[start of RECORD LIST]

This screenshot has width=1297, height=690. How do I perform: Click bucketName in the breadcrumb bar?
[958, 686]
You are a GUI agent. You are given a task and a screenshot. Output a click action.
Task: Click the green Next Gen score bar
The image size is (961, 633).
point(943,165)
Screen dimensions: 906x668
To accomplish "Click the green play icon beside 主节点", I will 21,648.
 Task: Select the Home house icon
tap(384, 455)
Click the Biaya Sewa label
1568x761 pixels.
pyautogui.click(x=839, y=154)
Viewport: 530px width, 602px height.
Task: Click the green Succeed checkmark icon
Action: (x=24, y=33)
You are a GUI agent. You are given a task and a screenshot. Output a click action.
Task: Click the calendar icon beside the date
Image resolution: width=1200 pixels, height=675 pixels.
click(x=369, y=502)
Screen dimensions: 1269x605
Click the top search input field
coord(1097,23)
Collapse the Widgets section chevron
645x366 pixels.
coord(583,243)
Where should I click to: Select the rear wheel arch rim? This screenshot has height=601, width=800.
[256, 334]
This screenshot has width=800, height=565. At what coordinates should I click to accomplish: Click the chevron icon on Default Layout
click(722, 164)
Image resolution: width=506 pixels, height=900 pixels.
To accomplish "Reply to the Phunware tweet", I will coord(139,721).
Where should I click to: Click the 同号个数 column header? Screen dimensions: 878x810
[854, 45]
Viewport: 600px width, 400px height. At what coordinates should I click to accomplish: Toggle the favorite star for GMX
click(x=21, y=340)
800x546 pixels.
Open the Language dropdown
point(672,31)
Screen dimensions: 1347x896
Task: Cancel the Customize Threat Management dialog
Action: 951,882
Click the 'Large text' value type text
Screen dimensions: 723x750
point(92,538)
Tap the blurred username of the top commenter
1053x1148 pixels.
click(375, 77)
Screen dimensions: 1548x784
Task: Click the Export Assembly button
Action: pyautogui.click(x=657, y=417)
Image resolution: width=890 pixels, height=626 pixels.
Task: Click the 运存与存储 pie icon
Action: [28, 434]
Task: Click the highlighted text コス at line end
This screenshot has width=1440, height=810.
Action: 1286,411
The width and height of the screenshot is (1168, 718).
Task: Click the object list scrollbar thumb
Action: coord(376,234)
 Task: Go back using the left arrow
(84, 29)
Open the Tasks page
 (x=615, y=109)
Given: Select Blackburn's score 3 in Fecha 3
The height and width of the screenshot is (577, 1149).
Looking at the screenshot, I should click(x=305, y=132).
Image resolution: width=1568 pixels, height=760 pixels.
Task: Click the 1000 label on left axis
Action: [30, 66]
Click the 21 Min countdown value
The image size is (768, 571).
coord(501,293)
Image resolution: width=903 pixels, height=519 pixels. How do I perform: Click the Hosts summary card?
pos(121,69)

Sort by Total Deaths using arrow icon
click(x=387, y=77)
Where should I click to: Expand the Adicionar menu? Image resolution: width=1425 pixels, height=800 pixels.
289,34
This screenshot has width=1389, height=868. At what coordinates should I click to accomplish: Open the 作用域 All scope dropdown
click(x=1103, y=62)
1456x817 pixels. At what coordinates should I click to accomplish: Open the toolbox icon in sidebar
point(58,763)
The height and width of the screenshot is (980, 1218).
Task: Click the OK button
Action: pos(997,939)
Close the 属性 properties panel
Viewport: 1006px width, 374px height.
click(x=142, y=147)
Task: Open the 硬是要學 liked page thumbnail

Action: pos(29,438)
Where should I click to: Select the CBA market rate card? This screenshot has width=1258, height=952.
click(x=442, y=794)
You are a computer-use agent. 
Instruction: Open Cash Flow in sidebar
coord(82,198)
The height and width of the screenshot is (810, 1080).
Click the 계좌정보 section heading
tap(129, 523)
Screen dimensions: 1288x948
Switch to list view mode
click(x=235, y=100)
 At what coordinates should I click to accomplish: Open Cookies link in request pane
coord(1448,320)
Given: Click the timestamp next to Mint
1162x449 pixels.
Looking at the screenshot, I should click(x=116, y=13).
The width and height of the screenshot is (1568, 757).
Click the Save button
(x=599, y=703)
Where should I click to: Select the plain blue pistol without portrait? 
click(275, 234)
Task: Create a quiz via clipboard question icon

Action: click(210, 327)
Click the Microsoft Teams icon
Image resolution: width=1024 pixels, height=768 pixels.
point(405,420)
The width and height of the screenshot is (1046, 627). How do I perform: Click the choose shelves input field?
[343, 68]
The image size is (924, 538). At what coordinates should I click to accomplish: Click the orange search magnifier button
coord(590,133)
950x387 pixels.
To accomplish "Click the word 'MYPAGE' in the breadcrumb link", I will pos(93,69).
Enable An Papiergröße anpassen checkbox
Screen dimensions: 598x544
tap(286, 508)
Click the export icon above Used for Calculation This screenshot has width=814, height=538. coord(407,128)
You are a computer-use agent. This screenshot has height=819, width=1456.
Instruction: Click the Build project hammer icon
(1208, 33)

[end of RECORD LIST]

WHAT TO WORK ON -> Could you copy out, unchanged, everything from the line containing "Click the Microsoft Teams icon" down to the last of the rows above, including both ends?

ANSWER TO THIS EXERCISE ->
Click the Microsoft Teams icon
Image resolution: width=1024 pixels, height=768 pixels.
point(405,420)
The width and height of the screenshot is (1046, 627). How do I perform: Click the choose shelves input field?
[343, 68]
The image size is (924, 538). At what coordinates should I click to accomplish: Click the orange search magnifier button
coord(590,133)
950x387 pixels.
To accomplish "Click the word 'MYPAGE' in the breadcrumb link", I will pos(93,69).
Enable An Papiergröße anpassen checkbox
Screen dimensions: 598x544
tap(286, 508)
Click the export icon above Used for Calculation This screenshot has width=814, height=538. coord(407,128)
You are a computer-use agent. This screenshot has height=819, width=1456.
Instruction: Click the Build project hammer icon
(1208, 33)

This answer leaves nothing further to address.